13 de março de 2012

ESTUDAR GEOGRAFIA

Cadê você?! Era bem essa música que se interrogava sobre Você. É, Você aí mesmo! Você, o foco: da pesquisa, do ensino, da extensão, da prática. Por isso um longo e prazeroso estudo. Talvez um tanto complexo, mas... aliás, sem "mas" e com mais, mais vontade, mesmo complexo, e por isso a pergunta, até Bebel Gilberto quis saber: Cadê Você?
Definir Você seria um fazer, e isso me dá medo na verdade! Imagine se por ventura vem um outro estudioso e cria uma nova teoria, o espaço de Você seria no mínimo compartilhado, sejamos vanguardistas: ABSTRATOS FOUVISTAS! Ah como Você ganha beleza assim... Se divide: numa santa tríade, ou santíssima trindade (Você escolhe!) podemos ver Você num físico, num humano e num indefinido. O indefinido é o melhor, é o mais determinado e, num lindo que se quando vai num subjetivo de verbo português e dá mais voltas que as voltas do 6º satélite natural de Saturno, nem sei se falei bem, mas Saturno tem anéis, anis, anóis, anuis, faltou uma letra, Você!
É incrível que minhas músicas estão científicas; são agora, estudos culturais... Nessa "eu vou navegar nas ondas do mar eu vou...", nessa eu quero estudar, estudar o humano, que é da população, da etnicidade, do contato social, da diversidade na diversidade pela diversidade com a diversidade, e é da cidade?! não! É mais que dela, é da megalópole, mas é da roça?! É todo o campo!
E eu ainda falo do humano, falo humano porque o que é humano é porque é próprio do homem, por isso falo. É contato, interação, constante fluxo e refluxo globalizador.
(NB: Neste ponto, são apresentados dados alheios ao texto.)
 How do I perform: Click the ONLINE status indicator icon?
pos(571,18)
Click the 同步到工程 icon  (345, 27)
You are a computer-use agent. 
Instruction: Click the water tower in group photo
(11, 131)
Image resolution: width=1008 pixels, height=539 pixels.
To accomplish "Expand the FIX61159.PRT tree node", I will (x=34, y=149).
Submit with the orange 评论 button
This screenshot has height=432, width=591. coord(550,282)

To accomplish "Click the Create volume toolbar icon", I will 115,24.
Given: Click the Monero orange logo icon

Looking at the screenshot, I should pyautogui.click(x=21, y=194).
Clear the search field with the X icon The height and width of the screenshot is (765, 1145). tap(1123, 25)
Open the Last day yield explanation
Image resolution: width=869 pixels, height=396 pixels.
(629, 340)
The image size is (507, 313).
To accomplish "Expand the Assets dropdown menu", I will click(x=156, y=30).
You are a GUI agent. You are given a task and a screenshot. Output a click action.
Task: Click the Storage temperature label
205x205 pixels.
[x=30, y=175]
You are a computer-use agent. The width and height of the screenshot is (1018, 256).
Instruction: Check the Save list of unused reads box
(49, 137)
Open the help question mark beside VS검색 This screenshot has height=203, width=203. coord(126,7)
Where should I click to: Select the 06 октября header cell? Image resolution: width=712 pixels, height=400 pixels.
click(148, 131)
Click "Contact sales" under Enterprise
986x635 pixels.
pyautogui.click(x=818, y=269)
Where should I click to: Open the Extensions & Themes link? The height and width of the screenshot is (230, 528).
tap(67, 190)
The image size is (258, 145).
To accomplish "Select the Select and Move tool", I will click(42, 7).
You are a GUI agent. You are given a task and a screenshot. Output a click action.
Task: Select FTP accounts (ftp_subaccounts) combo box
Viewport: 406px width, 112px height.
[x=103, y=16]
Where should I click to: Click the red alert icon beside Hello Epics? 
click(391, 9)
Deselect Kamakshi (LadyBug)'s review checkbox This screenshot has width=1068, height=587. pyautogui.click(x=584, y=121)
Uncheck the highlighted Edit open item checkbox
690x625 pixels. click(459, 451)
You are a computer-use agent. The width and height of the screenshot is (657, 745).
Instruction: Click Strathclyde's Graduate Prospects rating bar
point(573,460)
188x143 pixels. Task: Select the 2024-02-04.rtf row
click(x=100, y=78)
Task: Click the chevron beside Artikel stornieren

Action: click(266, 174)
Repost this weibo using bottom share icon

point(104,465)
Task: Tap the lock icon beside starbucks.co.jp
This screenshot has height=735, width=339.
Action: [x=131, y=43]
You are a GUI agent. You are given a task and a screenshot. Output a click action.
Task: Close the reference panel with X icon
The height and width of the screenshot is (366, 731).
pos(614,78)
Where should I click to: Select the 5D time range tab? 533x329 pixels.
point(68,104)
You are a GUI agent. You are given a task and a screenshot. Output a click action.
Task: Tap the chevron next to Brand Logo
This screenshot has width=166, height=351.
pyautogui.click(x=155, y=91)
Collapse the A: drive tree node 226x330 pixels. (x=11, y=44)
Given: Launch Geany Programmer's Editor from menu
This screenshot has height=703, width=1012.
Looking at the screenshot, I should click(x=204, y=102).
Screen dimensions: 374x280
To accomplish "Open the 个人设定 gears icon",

AAAAAAH, VOCÊ! Mas inda tem mais, tem o físico, esqueceu? Não? Mentira, esqueceu sim, mas faço penetrar muda e surdamente num relevo esculpido a uma água que não é doce nem salgada. Você um dia provará desse sabor, ou não, sua abstração cavalga, cavalga numa marcha que permite dizê-lo expressionista. AAAAAAH VOCÊ! Inda tenho dúvidas nesse estudo sobre algumas coisas, óbvio: Qual é o clima? O tempo é que muda não é? E energia? Qual a melhor forma de se consumir energia?

O Indefinido é o melhor, pois é concreto, simbólico e somente é... eu sei! Não é? Não, tem razão, não sei! Mas quero aprender, e muito, afinal Você é isso, Você é geografia, logo, é poesia! Me faz doutor?!